Text provided:
-- begin --

Re: Data Node Density

2017-12-15 Thread Jeff Jirsa
Typing this on a phone during my commute, please excuse the inevitable typos in 
what I expect will be a long email because there’s nothing else for me to do 
right now. 

There’s a few reasons people don’t typically recommend huge nodes, the biggest 
reason being expansion and replacement. This question comes up from time to 
time, so here’s at least one other explanation I’ve written in the past: 
https://stackoverflow.com/questions/31563447/cassandra-cluster-data-density-data-size-per-node-looking-for-feedback-and/31690279#31690279

Streaming (the mechanism for bootstrap / rebuild / repair) doesn’t have a ton 
of retries built in. The larger the amount of data to stream, the more 
opportunities there are for failures. Streaming a terabyte probably succeeds 
just fine 99% of the time, 60TB probably much lower. In 2.2 and newer, 
resumable bootstrap makes this slightly less of a concern (assuming it’s 
implemented correctly).

-- end --

Supplied material:
-- begin --

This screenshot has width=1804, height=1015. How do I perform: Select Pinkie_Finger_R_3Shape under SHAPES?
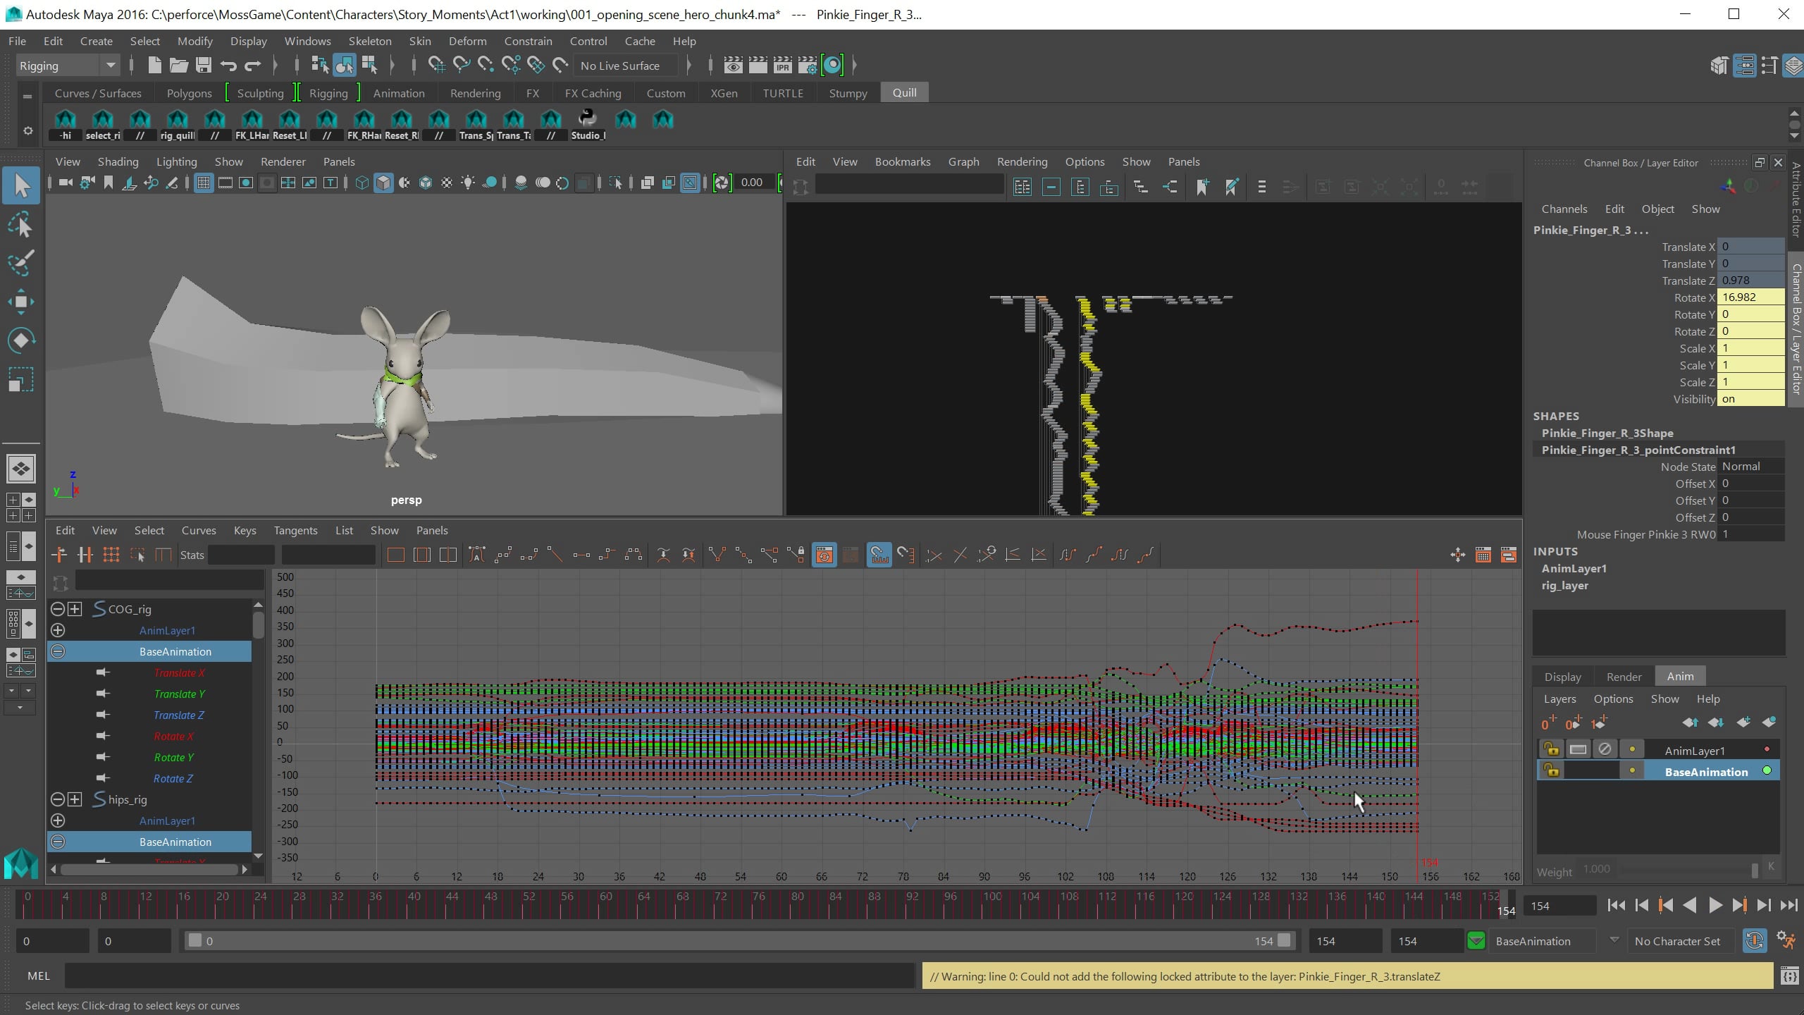coord(1607,433)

-- end --

What to do: Can you carry on the email about Cassandra data node density from where it stops? None of the material is needed for what follows.

Response to this exercise:
There’s also some internals in play. When you bootstrap a new node, we create a 
streaming plan. To create that, we need to inspect all of the data files on 
disk, figure which files transfer, figure out how much actual data that is 
(which involves interacting with the compression info), queue them up, send 
them, where the other side compresses it again, recalculated metadata, and 
writes it to disk

The compression/metadata runs single threaded per stream, so you’re typically 
bound by the performance of the number streams, which correlates to the number 
of sending hosts. If you use vnodes, you can set the number of vnodes near how 
many cores/machines you’ll have, so you end up with approximately as many 
streams as cores.

 If you’ve already bought the hardware, you can try to make it work. You’ll 
need the heap to be big enough to calculate the streaming plans, and you’ll 
want to think about how you lay out the data directories (for JBOD to be safe 
you’ll need to be on 3.11, otherwise just raid0 it). Alternatively, as someone 
mentioned on this list in the past few weeks,  you can try to add some extra 
IPs and run more than one Cassandra instance per host - doing so let’s you 
treat each of them as a smaller instance. If you do this you’ll need to use 
rack awareness to make sure you don’t have multiple copies of data on the same 
machine, or a single hardware failure could make you lose data.

If you’re having specific problems trying to run a rebuild or bootstrap, you 
may have better luck with subrange repair - you’ll stream less data, and you 
can do it in very small chunks. Most importantly, if you’re having specific 
problems, don’t ask us if it works, tell us what’s failing and show us the 
errors. 

Having an outside firm come in and help explain and troubleshoot this for you 
is probably a good idea. The firms I’d personally trust if you were a close 
relative of mine asking for help are TheLastPickle and Instaclustr, but there’s 
also some very competent people at Pythian and SmartCat.io.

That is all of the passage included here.